┌─ Reading passage

Here is a real world example: Fixed point multiplies on old compilers.

These don't only come handy on devices without floating point, they shine when it comes to precision as they give you 32 bits of precision with a predictable error (float only has 23 bit and it's harder to predict precision loss). i.e. uniform absolute precision over the entire range, instead of close-to-uniform relative precision (float).


Modern compilers optimize this fixed-point example nicely, so for more modern examples that still need compiler-specific code, see


C doesn't have a full-multiplication operator (2N-bit result from N-bit inputs). The usual way to express it in C is to cast the inputs to the wider type and hope the compiler recognizes that the upper bits of the inputs aren't interesting:

// on a 32-bit machine, int can hold 32-bit fixed-point integers.
int inline FixedPointMul (int a, int b)
{
  long long a_long = a; // cast to 64 bit.

  long long product = a_long * b; // perform multiplication

  return (int) (product >> 16);  // shift by the fixed point bias
}

The problem with this code is that we do something that can't be directly expressed in the C-language. We want to multiply two 32 bit numbers and get a 64 bit result of which we return the middle 32 bit. However, in C this multiply does not exist. All you can do is to promote the integers to 64 bit and do a 64*64 = 64 multiply.

x86 (and ARM, MIPS and others) can however do the multiply in a single instruction. Some compilers used to ignore this fact and generate code that calls a runtime library function to do the multiply. The shift by 16 is also often done by a library routine (also the x86 can do such shifts).

So we're left with one or two library calls just for a multiply. This has serious consequences. Not only is the shift slower, registers must be preserved across the function calls and it does not help inlining and code-unrolling either.

If you rewrite the same code in (inline) assembler you can gain a significant speed boost.

In addition to this: using ASM is not the best way to solve the problem. Most compilers allow you to use some assembler instructions in intrinsic form if you can't express them in C. The VS.NET2008 compiler for example exposes the 32*32=64 bit mul as __emul and the 64 bit shift as __ll_rshift.

Using intrinsics you can rewrite the function in a way that the C-compiler has a chance to understand what's going on. This allows the code to be inlined, register allocated, common subexpression elimination and constant propagation can be done as well. You'll get a huge performance improvement over the hand-written assembler code that way.

For reference: The end-result for the fixed-point mul for the VS.NET compiler is:

int inline FixedPointMul (int a, int b)
{
    return (int) __ll_rshift(__emul(a,b),16);
}

The performance difference of fixed point divides is even bigger. I had improvements up to factor 10 for division heavy fixed point code by writing a couple of asm-lines.


Using Visual C++ 2013 gives the same assembly code for both ways.

└─
┌─ Available records

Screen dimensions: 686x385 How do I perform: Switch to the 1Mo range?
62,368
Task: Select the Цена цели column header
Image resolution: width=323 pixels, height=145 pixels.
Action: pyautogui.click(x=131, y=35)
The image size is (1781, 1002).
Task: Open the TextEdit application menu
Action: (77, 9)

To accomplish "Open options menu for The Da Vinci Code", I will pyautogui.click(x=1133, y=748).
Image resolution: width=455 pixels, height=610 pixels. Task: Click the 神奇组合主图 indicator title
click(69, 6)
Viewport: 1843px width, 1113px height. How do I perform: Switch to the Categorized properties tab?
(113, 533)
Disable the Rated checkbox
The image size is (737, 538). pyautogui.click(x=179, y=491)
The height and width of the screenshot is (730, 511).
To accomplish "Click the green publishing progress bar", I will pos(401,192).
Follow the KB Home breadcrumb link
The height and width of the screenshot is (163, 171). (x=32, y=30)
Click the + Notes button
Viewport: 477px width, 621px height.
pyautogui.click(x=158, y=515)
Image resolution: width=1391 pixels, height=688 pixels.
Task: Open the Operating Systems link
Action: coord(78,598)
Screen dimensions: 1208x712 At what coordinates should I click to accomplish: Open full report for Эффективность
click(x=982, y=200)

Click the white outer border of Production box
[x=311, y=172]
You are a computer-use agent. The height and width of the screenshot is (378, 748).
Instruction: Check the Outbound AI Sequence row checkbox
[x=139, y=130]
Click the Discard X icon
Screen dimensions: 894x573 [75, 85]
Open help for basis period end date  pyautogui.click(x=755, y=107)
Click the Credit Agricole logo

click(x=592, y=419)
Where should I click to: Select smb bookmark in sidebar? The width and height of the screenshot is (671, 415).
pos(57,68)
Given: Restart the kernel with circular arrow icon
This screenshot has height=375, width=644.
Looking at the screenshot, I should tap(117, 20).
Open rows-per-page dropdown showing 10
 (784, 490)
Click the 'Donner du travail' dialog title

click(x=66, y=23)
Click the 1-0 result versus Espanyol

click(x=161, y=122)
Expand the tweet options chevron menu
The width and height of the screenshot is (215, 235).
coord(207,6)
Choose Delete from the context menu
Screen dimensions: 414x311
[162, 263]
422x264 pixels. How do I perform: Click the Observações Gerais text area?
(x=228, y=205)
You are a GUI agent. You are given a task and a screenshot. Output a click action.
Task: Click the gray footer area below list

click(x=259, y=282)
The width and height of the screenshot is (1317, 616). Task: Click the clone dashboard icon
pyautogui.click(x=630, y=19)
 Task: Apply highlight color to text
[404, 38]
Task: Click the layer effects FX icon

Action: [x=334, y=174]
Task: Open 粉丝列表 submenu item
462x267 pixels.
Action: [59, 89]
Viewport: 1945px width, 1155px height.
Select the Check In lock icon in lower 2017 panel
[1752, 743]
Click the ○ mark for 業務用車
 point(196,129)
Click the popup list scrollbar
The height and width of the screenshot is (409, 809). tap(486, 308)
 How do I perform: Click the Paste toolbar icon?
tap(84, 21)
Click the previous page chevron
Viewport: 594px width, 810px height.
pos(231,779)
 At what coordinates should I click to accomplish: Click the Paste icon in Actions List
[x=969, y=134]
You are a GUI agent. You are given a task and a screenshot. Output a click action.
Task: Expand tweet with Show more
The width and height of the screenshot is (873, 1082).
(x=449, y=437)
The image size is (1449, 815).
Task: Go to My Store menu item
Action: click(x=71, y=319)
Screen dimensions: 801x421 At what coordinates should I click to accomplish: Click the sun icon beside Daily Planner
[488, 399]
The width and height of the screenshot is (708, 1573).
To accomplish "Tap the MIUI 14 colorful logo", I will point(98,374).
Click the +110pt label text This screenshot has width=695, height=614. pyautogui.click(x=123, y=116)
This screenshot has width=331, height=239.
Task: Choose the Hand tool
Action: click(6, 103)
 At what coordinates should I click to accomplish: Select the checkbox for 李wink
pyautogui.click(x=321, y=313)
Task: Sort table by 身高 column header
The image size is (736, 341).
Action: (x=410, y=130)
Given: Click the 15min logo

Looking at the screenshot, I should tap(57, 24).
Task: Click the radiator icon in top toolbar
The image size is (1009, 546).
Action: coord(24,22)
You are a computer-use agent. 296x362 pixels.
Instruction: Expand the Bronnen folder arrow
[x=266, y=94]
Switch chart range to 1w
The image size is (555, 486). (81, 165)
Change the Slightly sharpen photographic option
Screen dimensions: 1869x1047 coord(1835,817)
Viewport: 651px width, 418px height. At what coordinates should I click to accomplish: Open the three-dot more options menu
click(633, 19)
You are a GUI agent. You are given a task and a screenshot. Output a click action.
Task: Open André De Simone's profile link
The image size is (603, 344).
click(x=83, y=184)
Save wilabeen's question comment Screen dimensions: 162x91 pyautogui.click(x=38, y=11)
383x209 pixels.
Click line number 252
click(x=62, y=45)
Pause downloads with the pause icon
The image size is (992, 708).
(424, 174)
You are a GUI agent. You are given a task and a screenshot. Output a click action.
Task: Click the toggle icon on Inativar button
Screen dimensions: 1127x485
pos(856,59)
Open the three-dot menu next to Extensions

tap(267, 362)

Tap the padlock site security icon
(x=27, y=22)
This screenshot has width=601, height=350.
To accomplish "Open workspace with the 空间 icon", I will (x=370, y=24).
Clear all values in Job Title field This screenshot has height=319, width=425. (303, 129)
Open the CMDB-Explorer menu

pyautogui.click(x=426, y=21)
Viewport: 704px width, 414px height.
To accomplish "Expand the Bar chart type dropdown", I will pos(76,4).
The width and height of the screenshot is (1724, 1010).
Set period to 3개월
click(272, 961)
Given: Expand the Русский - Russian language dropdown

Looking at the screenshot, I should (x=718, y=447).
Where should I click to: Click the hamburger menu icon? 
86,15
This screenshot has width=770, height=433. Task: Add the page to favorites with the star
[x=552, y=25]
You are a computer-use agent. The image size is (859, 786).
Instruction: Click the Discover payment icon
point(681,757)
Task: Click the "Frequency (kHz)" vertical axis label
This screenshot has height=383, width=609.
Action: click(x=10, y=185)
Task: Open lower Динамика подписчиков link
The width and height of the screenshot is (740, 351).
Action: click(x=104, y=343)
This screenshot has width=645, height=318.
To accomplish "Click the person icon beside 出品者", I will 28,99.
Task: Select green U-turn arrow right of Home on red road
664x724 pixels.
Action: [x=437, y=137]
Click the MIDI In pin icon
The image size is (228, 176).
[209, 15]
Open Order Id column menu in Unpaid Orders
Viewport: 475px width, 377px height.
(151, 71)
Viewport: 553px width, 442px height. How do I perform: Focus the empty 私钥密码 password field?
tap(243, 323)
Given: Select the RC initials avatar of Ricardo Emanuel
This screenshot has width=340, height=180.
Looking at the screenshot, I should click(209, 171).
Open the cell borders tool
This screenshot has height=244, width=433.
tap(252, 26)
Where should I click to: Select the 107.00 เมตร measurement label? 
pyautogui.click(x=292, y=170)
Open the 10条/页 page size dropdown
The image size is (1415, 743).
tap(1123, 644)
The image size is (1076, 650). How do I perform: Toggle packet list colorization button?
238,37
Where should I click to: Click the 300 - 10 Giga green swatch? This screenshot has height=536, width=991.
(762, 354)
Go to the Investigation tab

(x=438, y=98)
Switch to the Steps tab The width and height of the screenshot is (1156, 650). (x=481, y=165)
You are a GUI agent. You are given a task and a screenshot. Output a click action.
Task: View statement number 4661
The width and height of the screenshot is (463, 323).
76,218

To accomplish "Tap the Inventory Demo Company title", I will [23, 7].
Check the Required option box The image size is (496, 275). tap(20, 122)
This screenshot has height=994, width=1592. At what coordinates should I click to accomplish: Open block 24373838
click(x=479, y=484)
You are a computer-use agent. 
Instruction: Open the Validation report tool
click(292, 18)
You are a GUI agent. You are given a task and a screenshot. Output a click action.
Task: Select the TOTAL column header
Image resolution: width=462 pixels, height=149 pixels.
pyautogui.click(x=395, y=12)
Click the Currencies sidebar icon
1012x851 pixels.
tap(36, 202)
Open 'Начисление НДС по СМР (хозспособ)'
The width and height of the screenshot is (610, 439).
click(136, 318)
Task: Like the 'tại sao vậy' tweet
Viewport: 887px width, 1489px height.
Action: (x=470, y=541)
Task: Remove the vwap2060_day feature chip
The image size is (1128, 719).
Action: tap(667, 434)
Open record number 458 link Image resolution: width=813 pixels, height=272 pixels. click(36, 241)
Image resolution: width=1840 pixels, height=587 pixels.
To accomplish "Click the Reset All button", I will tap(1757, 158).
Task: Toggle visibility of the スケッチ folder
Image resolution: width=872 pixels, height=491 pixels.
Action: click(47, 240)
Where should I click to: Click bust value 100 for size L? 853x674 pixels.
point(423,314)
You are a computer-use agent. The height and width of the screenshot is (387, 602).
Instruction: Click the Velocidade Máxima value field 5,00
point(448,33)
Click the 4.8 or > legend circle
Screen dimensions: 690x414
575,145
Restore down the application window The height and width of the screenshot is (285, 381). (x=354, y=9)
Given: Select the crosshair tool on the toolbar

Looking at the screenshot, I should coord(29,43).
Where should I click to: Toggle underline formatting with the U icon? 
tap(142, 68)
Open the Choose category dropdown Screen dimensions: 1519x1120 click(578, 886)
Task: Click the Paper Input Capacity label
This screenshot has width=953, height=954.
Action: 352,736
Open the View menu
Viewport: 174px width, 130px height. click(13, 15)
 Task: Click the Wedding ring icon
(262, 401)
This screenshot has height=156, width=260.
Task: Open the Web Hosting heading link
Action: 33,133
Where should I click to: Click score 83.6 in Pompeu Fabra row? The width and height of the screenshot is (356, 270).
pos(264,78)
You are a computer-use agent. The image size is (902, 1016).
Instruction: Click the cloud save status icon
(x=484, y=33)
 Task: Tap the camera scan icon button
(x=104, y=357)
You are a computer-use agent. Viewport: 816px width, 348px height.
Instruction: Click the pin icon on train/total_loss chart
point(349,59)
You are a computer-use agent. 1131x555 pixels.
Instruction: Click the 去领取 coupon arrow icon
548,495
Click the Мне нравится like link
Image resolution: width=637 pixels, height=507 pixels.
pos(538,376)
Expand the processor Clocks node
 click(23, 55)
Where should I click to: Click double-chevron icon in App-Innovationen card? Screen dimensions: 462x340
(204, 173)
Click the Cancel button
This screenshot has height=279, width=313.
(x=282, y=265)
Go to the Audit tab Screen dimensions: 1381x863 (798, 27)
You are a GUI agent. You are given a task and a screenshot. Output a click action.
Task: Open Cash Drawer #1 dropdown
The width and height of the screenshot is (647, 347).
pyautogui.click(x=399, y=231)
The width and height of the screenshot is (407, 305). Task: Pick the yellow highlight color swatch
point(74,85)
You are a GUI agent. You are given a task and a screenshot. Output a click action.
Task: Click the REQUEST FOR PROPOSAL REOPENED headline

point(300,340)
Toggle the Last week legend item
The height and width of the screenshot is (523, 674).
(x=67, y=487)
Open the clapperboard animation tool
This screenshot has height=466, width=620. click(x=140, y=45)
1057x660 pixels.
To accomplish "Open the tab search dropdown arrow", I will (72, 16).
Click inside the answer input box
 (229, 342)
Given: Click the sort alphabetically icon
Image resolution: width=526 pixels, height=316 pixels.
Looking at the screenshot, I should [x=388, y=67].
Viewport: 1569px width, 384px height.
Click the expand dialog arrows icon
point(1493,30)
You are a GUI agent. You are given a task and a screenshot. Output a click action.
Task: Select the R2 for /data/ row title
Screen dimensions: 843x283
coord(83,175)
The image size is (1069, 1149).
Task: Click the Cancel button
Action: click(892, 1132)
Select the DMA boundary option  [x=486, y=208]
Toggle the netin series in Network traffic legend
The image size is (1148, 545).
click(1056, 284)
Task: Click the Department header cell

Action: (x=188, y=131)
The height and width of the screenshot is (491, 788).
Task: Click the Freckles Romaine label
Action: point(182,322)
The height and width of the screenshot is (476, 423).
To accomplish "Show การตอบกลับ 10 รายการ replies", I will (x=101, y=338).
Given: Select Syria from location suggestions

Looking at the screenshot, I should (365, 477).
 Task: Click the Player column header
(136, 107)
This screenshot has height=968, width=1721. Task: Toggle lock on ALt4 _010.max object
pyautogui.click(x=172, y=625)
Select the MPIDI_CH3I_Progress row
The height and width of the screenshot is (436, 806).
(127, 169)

└─

Work to complete:
(a) Using the passage on fixed-point multiplication, decide whether each statement agrees with it. Answer yes or no, and quote the words of the passage that decide it.
(i) C has an operator that produces a 2N-bit result from N-bit inputs.
(ii) The VS.NET2008 compiler exposes the 64 bit shift as __ll_rshift.
(iii) Visual C++ 2013 produces different assembly code for the two ways.
(b) Rewrite the rows from the line with "You are a computer-use agent. The image size is (902, 1016)." to the line with "point(74,85)" as a numbered list, leaving out blank lines.
The passage on fixed-point multiplication and the rows are separate material.

The answers:
(a)
(i) No: "C doesn't have a full-multiplication operator (2N-bit result from N-bit inputs)."
(ii) Yes: "The VS.NET2008 compiler for example exposes the 32*32=64 bit mul as __emul and the 64 bit shift as __ll_rshift."
(iii) No: "Using Visual C++ 2013 gives the same assembly code for both ways."

(b)
1. You are a computer-use agent. The image size is (902, 1016).
2. Instruction: Click the cloud save status icon
3. (x=484, y=33)
4.  Task: Tap the camera scan icon button
5. (x=104, y=357)
6. You are a computer-use agent. Viewport: 816px width, 348px height.
7. Instruction: Click the pin icon on train/total_loss chart
8. point(349,59)
9. You are a computer-use agent. 1131x555 pixels.
10. Instruction: Click the 去领取 coupon arrow icon
11. 548,495
12. Click the Мне нравится like link
13. Image resolution: width=637 pixels, height=507 pixels.
14. pos(538,376)
15. Expand the processor Clocks node
16.  click(23, 55)
17. Where should I click to: Click double-chevron icon in App-Innovationen card? Screen dimensions: 462x340
18. (204, 173)
19. Click the Cancel button
20. This screenshot has height=279, width=313.
21. (x=282, y=265)
22. Go to the Audit tab Screen dimensions: 1381x863 (798, 27)
23. You are a GUI agent. You are given a task and a screenshot. Output a click action.
24. Task: Open Cash Drawer #1 dropdown
25. The width and height of the screenshot is (647, 347).
26. pyautogui.click(x=399, y=231)
27. The width and height of the screenshot is (407, 305). Task: Pick the yellow highlight color swatch
28. point(74,85)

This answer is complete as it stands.